Police want everyone to know it is no toy.
The gun closely resembles service weapons carried by Wilmington
officers and is becoming popular among some youths.
When two teens riding on a scooter without helmets were stopped
recently, the investigating officer approached. At the last moment,
he saw one of the juveniles reach toward his waistband for what
appeared to be a gun.
The officer "was so close he didn't have time to draw, and
he knocked it out of (the teen's) waistband," Community Relations
Officer Linda Rawley said. "If he was in a different stance,
he could have drawn and killed that juvenile."

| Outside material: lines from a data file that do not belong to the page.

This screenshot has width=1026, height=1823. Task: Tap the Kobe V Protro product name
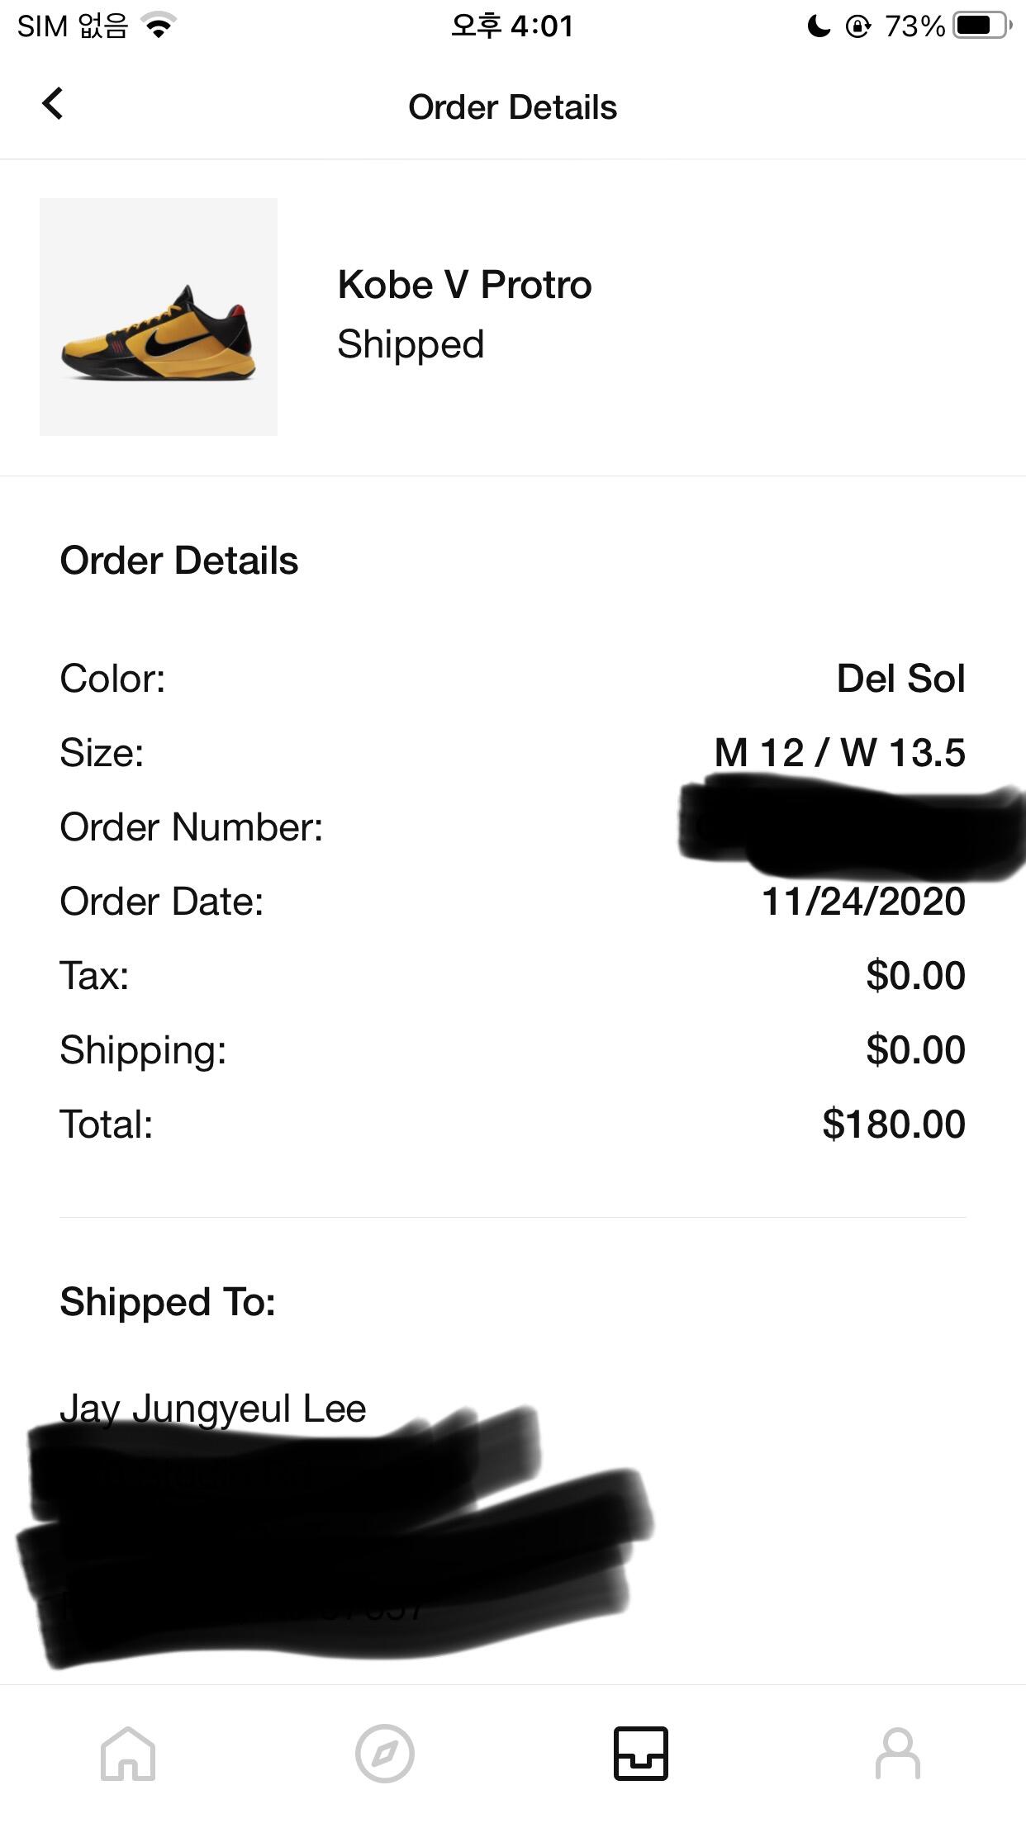click(464, 285)
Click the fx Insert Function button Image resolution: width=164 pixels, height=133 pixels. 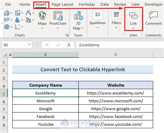click(69, 45)
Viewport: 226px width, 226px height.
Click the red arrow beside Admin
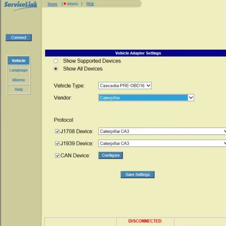[x=65, y=4]
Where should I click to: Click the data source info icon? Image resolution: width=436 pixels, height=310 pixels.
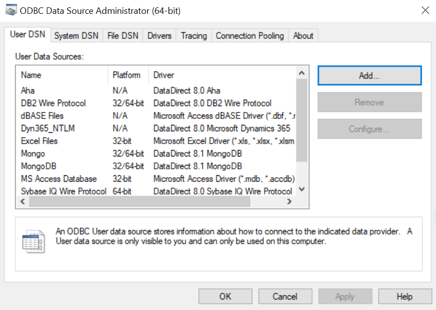click(x=33, y=241)
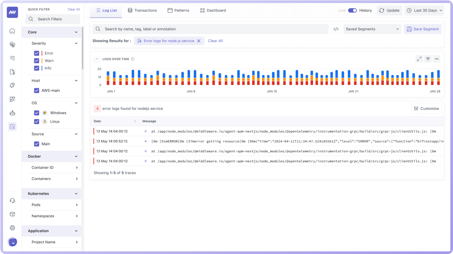453x254 pixels.
Task: Uncheck the Linux OS checkbox
Action: click(37, 121)
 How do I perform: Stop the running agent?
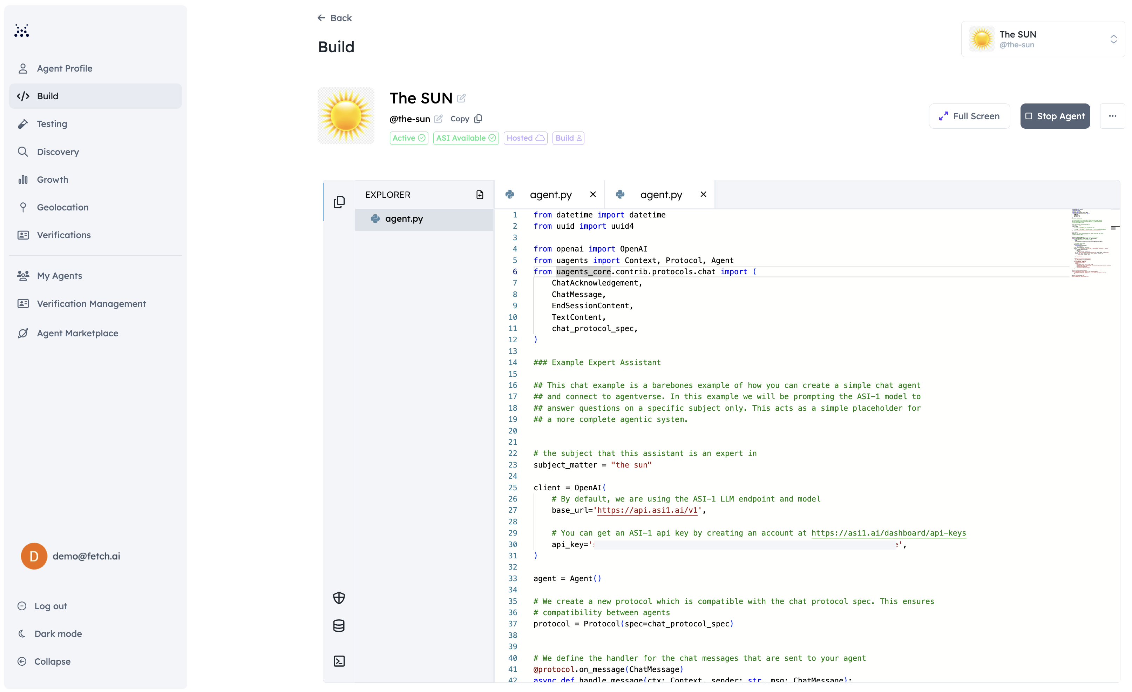(x=1055, y=116)
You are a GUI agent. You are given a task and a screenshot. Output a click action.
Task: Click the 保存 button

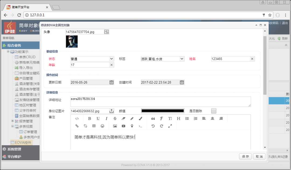pos(245,157)
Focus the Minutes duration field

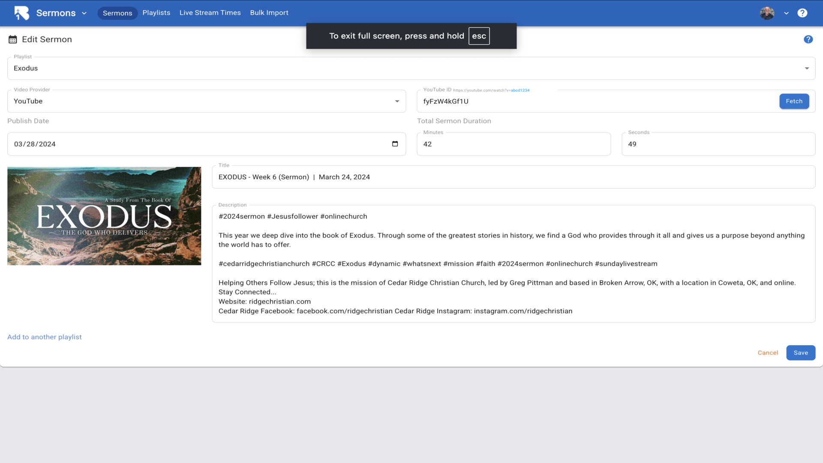coord(513,144)
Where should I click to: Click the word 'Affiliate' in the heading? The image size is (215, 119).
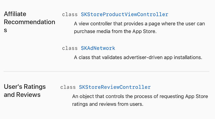(x=15, y=14)
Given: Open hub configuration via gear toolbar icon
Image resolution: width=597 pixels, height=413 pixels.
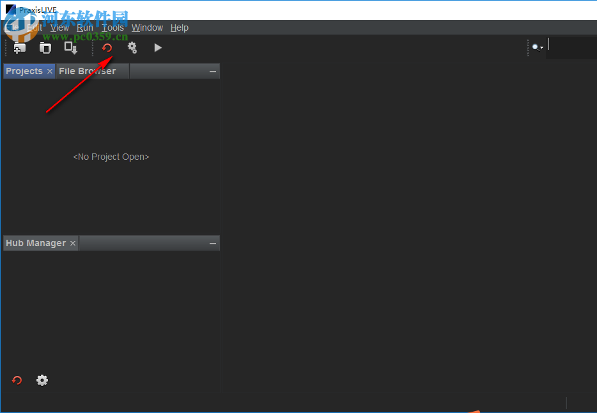Looking at the screenshot, I should coord(132,47).
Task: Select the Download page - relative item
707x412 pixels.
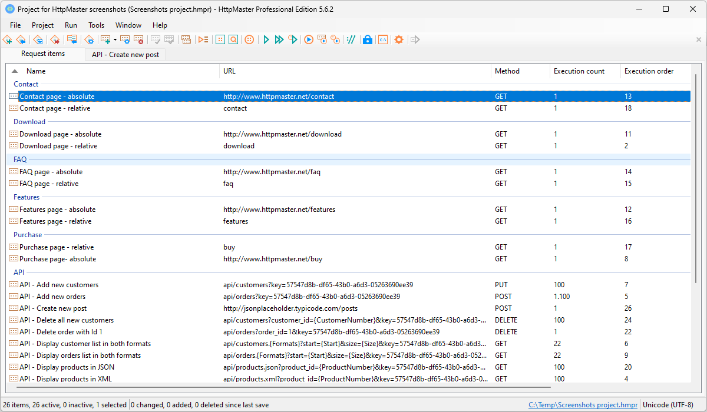Action: [58, 146]
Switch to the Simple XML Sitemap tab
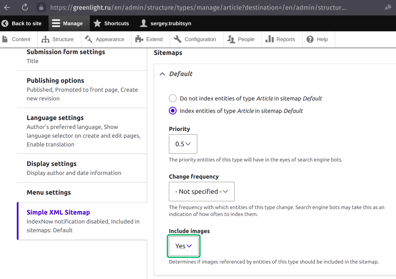Viewport: 396px width, 279px height. click(58, 212)
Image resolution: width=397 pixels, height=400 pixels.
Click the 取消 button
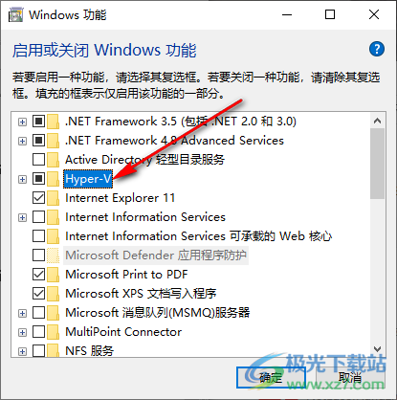pos(350,378)
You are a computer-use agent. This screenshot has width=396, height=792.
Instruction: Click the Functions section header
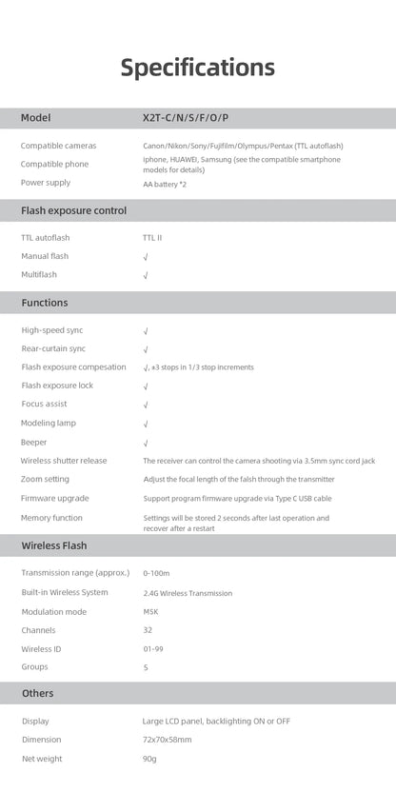(x=198, y=303)
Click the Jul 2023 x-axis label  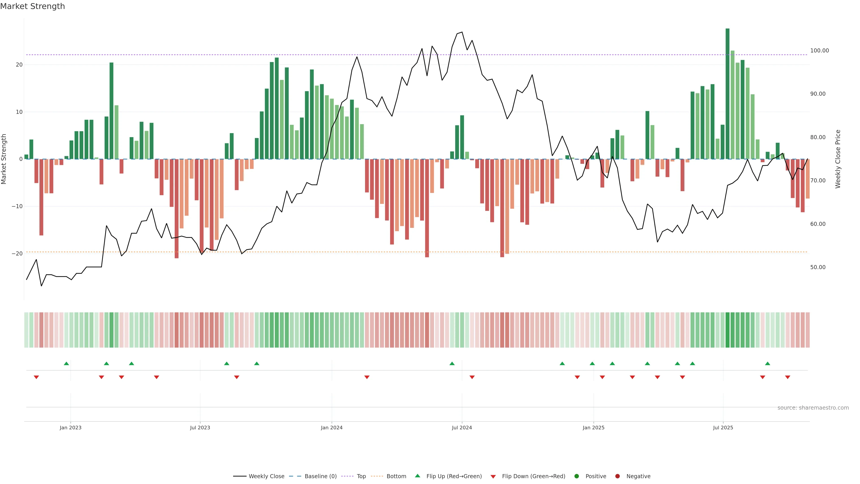(200, 428)
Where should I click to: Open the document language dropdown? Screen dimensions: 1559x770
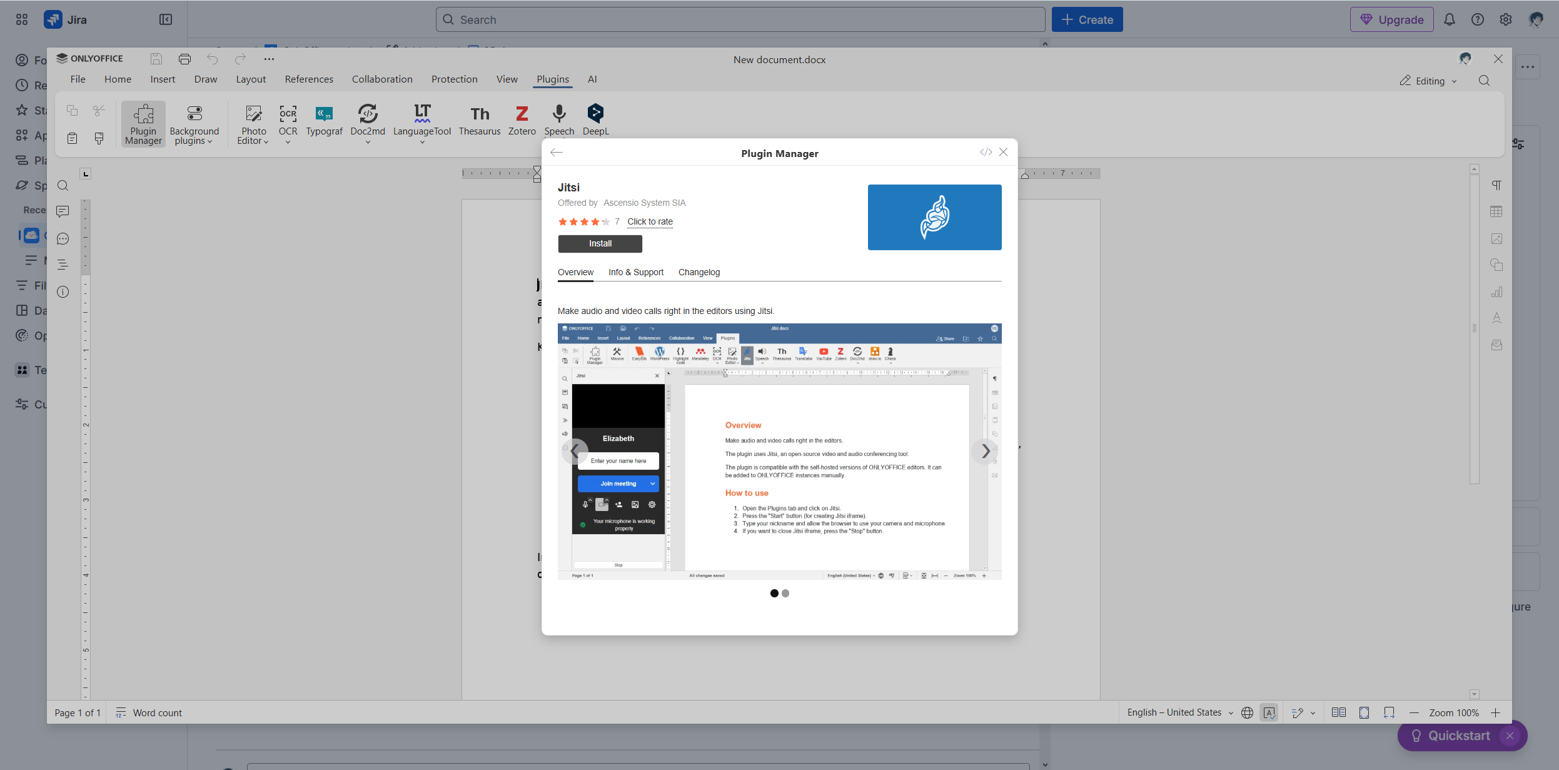click(1179, 712)
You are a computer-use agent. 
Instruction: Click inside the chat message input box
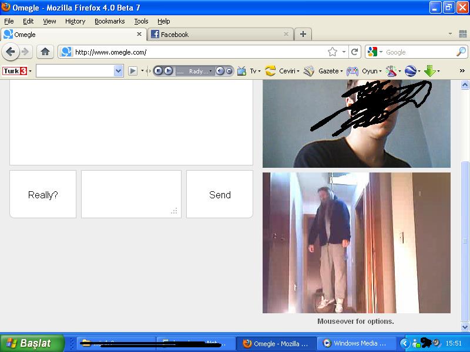pyautogui.click(x=130, y=194)
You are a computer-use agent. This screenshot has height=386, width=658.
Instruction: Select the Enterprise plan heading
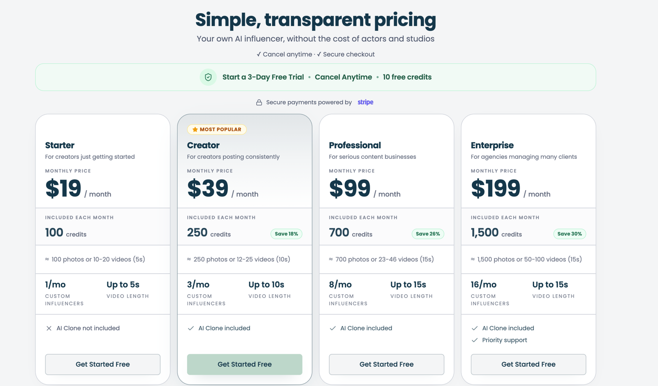coord(492,145)
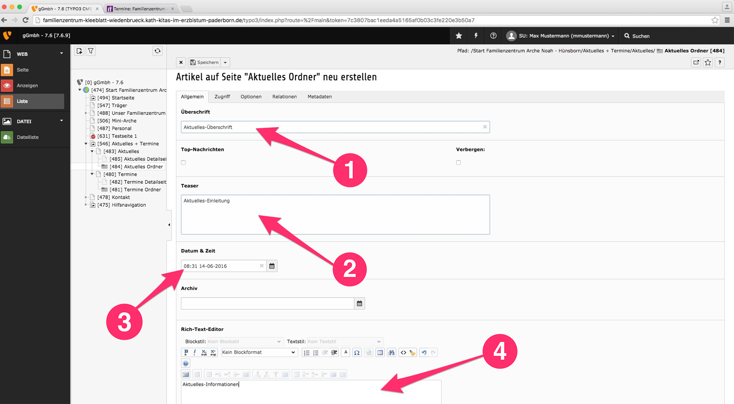Enable the Top-Nachrichten checkbox
Screen dimensions: 734x404
(x=184, y=163)
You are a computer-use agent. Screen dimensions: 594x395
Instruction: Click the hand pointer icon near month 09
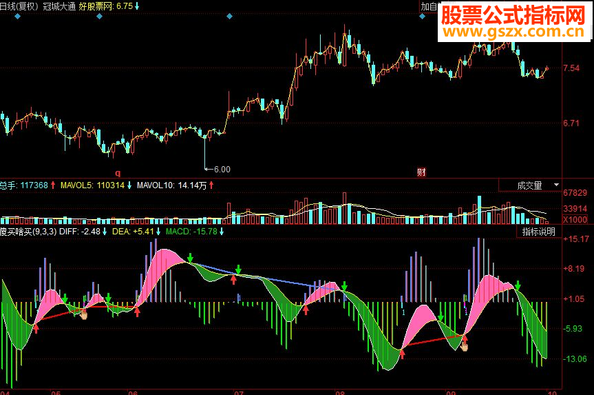(464, 345)
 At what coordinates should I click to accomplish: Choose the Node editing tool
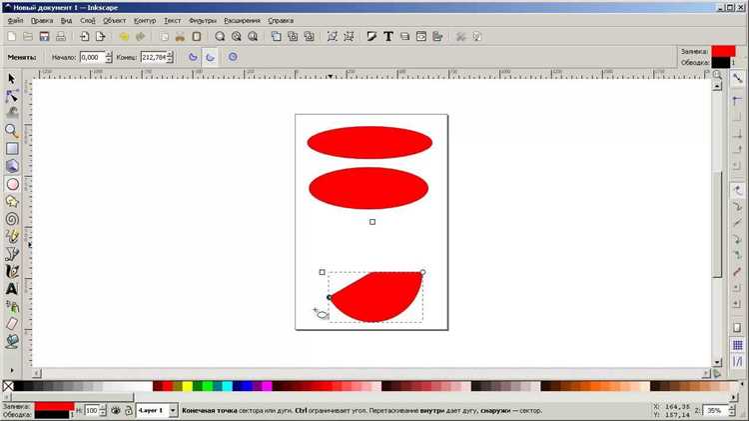[11, 96]
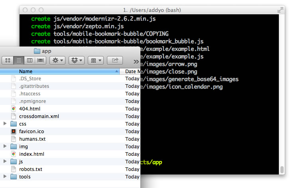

One of the boys is 14 years old; the other is 12. Older teens and
even adults also are carrying the Walther airsoft replica guns around
town, Rawley said.
"They look very real. They look very much like a police weapon
or another weapon," she said.
The pellet gun is made by Crosman and models like it are available
online for $19.99 and up.
Each one comes from the manufacturer with a bright orange tip at
the end to show it is not a real sidearm.
"Normally, there's an orange marking on the tip that identifies
them as a pellet gun. A lot of the kids are knocking them off or
spray-painting the marking," Rawley said. "We're just
pleading with parents if their kids play with these kinds of guns,
do not take them out of the home."
The guns also are sold in many local sporting goods stores. Dick's
Sporting Goods on South College Road in Wilmington sells Walther
pellet guns.
Manager Nancy Williams said customers must be 18 or older and show
ID or be with a parent or guardian to purchase the pellet gun.
The guns create a prompt at the register when employees ring them
up, asking the buyer for ID, much like cashiers at grocery stores
are alerted for alcohol sales, she said.
If an employee gets the feeling that the gun could be passed on
to someone other than the person buying it, they'll turn down the
sale, Williams said.
"We have turned down a lot of legal sales," she said.